■ **YOUR INSTRUCTIONS**: Reproduce each line of the material that follows, word for word.

■ **DATA EXTRACTS**:
________________________
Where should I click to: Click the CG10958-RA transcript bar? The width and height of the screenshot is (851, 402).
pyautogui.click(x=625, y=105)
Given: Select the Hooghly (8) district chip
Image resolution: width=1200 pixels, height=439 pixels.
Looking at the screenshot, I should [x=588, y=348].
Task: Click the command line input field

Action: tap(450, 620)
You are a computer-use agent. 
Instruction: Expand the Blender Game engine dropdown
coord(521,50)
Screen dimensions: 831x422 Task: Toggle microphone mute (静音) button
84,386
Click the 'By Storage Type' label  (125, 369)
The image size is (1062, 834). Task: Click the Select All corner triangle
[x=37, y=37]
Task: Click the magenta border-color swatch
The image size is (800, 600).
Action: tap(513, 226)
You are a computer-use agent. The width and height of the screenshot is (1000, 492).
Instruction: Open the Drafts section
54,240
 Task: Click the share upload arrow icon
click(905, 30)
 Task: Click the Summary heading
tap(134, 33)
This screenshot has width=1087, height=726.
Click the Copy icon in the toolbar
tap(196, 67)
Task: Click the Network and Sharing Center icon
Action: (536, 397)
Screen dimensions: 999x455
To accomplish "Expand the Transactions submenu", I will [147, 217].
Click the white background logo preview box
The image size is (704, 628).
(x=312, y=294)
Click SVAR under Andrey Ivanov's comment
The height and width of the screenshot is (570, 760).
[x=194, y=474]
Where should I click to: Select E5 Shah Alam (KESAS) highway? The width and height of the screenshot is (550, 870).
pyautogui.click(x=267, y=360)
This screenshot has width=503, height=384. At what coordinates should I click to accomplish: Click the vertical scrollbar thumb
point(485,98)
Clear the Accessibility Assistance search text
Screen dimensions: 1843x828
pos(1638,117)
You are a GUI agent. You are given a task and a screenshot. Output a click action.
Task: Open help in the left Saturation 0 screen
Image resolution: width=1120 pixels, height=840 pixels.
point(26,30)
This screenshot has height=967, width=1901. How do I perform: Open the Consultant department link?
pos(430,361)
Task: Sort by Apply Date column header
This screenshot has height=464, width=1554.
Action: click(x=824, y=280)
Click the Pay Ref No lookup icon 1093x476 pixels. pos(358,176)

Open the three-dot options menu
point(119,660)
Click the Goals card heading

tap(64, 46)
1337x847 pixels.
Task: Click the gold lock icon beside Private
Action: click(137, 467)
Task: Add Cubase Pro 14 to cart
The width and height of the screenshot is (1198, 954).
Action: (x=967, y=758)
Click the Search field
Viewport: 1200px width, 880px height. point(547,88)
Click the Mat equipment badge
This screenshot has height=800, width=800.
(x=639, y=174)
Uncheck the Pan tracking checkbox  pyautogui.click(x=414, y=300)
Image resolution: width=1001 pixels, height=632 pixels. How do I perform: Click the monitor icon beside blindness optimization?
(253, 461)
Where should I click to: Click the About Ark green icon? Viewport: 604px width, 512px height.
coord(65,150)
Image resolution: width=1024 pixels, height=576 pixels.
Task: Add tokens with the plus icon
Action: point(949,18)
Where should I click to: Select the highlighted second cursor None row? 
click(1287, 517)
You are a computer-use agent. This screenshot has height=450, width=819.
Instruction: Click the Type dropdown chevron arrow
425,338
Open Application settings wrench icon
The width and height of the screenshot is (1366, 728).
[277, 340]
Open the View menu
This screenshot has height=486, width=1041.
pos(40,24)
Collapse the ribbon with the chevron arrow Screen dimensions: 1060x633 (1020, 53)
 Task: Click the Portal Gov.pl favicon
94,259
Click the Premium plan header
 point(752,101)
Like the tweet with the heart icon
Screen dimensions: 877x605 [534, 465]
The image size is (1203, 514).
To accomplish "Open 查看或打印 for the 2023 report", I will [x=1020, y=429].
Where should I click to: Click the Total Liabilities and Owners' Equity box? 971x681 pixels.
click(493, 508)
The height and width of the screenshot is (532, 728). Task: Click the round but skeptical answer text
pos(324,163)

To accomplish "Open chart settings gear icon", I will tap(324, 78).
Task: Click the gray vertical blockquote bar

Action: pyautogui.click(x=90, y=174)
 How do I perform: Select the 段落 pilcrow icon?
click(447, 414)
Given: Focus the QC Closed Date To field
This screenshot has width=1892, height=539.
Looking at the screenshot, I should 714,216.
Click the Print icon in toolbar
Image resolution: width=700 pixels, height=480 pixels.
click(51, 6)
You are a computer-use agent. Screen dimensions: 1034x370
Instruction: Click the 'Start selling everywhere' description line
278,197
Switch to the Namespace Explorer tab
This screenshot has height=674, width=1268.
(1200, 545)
________________________
■ **WRITTEN RESPONSE**:
Where should I click to: Click the CG10958-RA transcript bar? The width and height of the screenshot is (851, 402).
pyautogui.click(x=625, y=105)
Given: Select the Hooghly (8) district chip
Image resolution: width=1200 pixels, height=439 pixels.
Looking at the screenshot, I should [x=588, y=348].
Task: Click the command line input field

Action: tap(450, 620)
You are a computer-use agent. 
Instruction: Expand the Blender Game engine dropdown
coord(521,50)
Screen dimensions: 831x422 Task: Toggle microphone mute (静音) button
84,386
Click the 'By Storage Type' label  (125, 369)
The image size is (1062, 834). Task: Click the Select All corner triangle
[x=37, y=37]
Task: Click the magenta border-color swatch
The image size is (800, 600).
Action: tap(513, 226)
You are a computer-use agent. The width and height of the screenshot is (1000, 492).
Instruction: Open the Drafts section
54,240
 Task: Click the share upload arrow icon
click(905, 30)
 Task: Click the Summary heading
tap(134, 33)
This screenshot has width=1087, height=726.
Click the Copy icon in the toolbar
tap(196, 67)
Task: Click the Network and Sharing Center icon
Action: (536, 397)
Screen dimensions: 999x455
To accomplish "Expand the Transactions submenu", I will [147, 217].
Click the white background logo preview box
The image size is (704, 628).
(x=312, y=294)
Click SVAR under Andrey Ivanov's comment
The height and width of the screenshot is (570, 760).
[x=194, y=474]
Where should I click to: Select E5 Shah Alam (KESAS) highway? The width and height of the screenshot is (550, 870).
pyautogui.click(x=267, y=360)
This screenshot has width=503, height=384. At what coordinates should I click to accomplish: Click the vertical scrollbar thumb
point(485,98)
Clear the Accessibility Assistance search text
Screen dimensions: 1843x828
pos(1638,117)
You are a GUI agent. You are given a task and a screenshot. Output a click action.
Task: Open help in the left Saturation 0 screen
Image resolution: width=1120 pixels, height=840 pixels.
point(26,30)
This screenshot has height=967, width=1901. How do I perform: Open the Consultant department link?
pos(430,361)
Task: Sort by Apply Date column header
This screenshot has height=464, width=1554.
Action: click(x=824, y=280)
Click the Pay Ref No lookup icon 1093x476 pixels. pos(358,176)

Open the three-dot options menu
point(119,660)
Click the Goals card heading

tap(64, 46)
1337x847 pixels.
Task: Click the gold lock icon beside Private
Action: click(137, 467)
Task: Add Cubase Pro 14 to cart
The width and height of the screenshot is (1198, 954).
Action: (x=967, y=758)
Click the Search field
Viewport: 1200px width, 880px height. point(547,88)
Click the Mat equipment badge
This screenshot has height=800, width=800.
(x=639, y=174)
Uncheck the Pan tracking checkbox  pyautogui.click(x=414, y=300)
Image resolution: width=1001 pixels, height=632 pixels. How do I perform: Click the monitor icon beside blindness optimization?
(253, 461)
Where should I click to: Click the About Ark green icon? Viewport: 604px width, 512px height.
coord(65,150)
Image resolution: width=1024 pixels, height=576 pixels.
Task: Add tokens with the plus icon
Action: point(949,18)
Where should I click to: Select the highlighted second cursor None row? 
click(1287, 517)
You are a computer-use agent. This screenshot has height=450, width=819.
Instruction: Click the Type dropdown chevron arrow
425,338
Open Application settings wrench icon
The width and height of the screenshot is (1366, 728).
[277, 340]
Open the View menu
This screenshot has height=486, width=1041.
pos(40,24)
Collapse the ribbon with the chevron arrow Screen dimensions: 1060x633 (1020, 53)
 Task: Click the Portal Gov.pl favicon
94,259
Click the Premium plan header
 point(752,101)
Like the tweet with the heart icon
Screen dimensions: 877x605 [534, 465]
The image size is (1203, 514).
To accomplish "Open 查看或打印 for the 2023 report", I will [x=1020, y=429].
Where should I click to: Click the Total Liabilities and Owners' Equity box? 971x681 pixels.
click(493, 508)
The height and width of the screenshot is (532, 728). Task: Click the round but skeptical answer text
pos(324,163)

To accomplish "Open chart settings gear icon", I will tap(324, 78).
Task: Click the gray vertical blockquote bar

Action: pyautogui.click(x=90, y=174)
 How do I perform: Select the 段落 pilcrow icon?
click(447, 414)
Given: Focus the QC Closed Date To field
This screenshot has width=1892, height=539.
Looking at the screenshot, I should 714,216.
Click the Print icon in toolbar
Image resolution: width=700 pixels, height=480 pixels.
click(51, 6)
You are a computer-use agent. Screen dimensions: 1034x370
Instruction: Click the 'Start selling everywhere' description line
278,197
Switch to the Namespace Explorer tab
This screenshot has height=674, width=1268.
(1200, 545)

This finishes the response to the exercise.